Intro
What is ML¶
A computer program learns from XP (E) wrt task (T) and perf measure (P) if P on T improves with E.
No free lunch rule:¶
- Training and testing data come from the same distribution
- Some assumptions and biases
Factors affecting perf¶
- quality of training data
- Form and extent of initial background knowledge
- type of feedback provided
- learning algo used
Two important factors¶
- Modelling
- Optimisation
Types of ML¶
Based on Info available¶
- Supervised (\(\{x_n \in \mathbb{R}^d, y_n \in \mathbb{R}\}^N_{n=1}\))
- classification
- regression
- Unsupervised (\(\{x_n \in \mathbb{R}^b\}^N_{n=1}\))
- clustering
- probability distribution estimation
- finding associations in features
- dimension reduction
- Semi Supervised
- Reinforcement
- Decision making (robots, games)
Based on learner's role¶
- Passive - What most ML models are, use data to produce a model
- Active - Query the environment, perform experiments
Different ML Problems¶
Classification Problem¶
Tumor classification: Find a good classifier - a mapping (function) from samples to labels normal/tumor
A sample is represented using a feature vector. For instance, the coordinates of this vector could be constructed from a measure of activeness of each gene in the tissue cells. The assumption here is that this info is sufficient to determine malignance.
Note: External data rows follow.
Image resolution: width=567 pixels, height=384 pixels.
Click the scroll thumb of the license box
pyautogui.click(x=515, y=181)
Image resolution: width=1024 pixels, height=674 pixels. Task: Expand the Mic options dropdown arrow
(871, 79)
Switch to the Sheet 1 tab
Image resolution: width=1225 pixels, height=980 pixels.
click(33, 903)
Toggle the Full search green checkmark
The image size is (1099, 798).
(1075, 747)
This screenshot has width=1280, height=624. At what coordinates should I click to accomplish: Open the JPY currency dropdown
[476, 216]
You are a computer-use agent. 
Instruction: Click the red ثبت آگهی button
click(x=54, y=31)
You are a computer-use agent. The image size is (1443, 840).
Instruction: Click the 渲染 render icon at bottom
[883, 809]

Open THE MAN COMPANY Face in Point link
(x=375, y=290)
It is important to follow the same protocol to construct feature vectors for training samples and any new samples to be classified.
Gender from images¶
How do we represent the feature vectors? We could just concat the pixel values of the high res image but this may not work very well, because this is an overwhelming amount of information that is left to the classifier to figure out. A better first step might be to classify the image based on easier-to-determine features such as skin colour, edge detection, eyes, hair using simpler classifiers. Then, we can use the above as a 2nd feature vector to use for a gender classifier.